Write Out Loud’s resident blogger, John Foggin, said: “As Kim Moore has posted on Facebook, the support of the Poetry Business, of Ann and Peter Sansom, has been invaluable to me and to countless other writers, and we can't imagine the contemporary poetry landscape without the Poetry Business being part of it.
“Its Writing Days and residential courses have been the key that unlocked the world of poetry for so many of us. What makes it unique and irreplaceable for me had been its unwavering democracy, the way it welcomes the just-starting-out with just as much warmth as the much-published and established.

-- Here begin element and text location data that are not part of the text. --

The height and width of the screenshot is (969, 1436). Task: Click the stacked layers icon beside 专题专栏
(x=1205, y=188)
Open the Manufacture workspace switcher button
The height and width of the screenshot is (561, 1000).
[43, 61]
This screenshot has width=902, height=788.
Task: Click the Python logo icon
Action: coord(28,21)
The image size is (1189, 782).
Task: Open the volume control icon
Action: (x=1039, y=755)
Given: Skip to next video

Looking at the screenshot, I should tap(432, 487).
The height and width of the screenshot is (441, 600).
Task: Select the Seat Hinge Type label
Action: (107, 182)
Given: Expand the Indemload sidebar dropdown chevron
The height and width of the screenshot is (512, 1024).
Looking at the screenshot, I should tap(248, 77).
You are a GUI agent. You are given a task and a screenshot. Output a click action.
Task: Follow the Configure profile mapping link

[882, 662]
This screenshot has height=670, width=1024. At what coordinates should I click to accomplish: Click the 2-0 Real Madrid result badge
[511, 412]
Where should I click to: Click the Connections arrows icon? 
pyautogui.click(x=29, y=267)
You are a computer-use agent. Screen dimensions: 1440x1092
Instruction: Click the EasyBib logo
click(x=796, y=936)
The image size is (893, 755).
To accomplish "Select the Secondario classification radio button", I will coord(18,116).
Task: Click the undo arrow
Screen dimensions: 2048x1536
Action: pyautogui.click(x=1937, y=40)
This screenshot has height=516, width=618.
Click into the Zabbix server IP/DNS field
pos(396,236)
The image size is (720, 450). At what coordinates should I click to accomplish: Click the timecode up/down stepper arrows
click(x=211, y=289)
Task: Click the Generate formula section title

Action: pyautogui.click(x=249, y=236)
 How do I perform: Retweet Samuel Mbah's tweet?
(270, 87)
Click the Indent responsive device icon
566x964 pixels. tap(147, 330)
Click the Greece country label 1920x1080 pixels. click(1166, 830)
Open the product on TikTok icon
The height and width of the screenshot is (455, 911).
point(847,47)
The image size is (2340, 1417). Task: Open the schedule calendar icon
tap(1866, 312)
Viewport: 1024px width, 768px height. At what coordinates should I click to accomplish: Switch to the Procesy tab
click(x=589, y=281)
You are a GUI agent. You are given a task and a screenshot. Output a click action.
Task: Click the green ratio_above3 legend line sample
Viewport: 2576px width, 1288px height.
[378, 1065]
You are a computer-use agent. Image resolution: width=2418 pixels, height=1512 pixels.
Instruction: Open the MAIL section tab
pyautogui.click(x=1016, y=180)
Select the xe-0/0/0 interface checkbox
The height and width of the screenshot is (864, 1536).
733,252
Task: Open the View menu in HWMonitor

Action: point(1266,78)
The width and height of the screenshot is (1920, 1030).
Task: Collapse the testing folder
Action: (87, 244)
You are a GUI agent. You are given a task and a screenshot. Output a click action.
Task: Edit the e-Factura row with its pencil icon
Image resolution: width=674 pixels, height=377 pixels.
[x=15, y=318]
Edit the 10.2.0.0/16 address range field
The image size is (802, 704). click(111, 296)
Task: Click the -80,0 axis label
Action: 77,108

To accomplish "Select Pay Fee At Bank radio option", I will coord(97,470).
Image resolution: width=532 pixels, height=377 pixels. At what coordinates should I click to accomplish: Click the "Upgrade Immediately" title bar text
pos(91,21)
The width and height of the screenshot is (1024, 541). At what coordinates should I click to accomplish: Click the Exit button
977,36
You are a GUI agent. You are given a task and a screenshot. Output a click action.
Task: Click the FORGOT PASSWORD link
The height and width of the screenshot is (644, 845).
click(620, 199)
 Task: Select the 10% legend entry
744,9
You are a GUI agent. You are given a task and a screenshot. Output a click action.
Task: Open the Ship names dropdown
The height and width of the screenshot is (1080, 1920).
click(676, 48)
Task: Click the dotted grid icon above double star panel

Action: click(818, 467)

“Known and internationally respected, it’s an institution like Bloodaxe and Smokestack in ensuring that poetry is never an elitist or metrocentric affair. The North wears its title with a pride that’s never parochial. The annual pamphlet competition has been the foundation of dozens of careers in poetry, and the Poetry Business has gone the extra mile in championing and encouraging the work of young emerging writers. To me, it’s a family, a friend in time of need, a wise teacher, a national treasure.”
M.C. Newberry
Fri 29th Mar 2019 15:23
Feels like a bit of poking from Woking! ?
I wonder sometimes why any creative line that can offer large cash
rewards often totalling many thousands of pounds in prize money
-noted on numerous occasions in the WOL news section, has the need to seek substantial cash support from the public purse (the Arts Council for example). The poetry world is a prime example of this conundrum.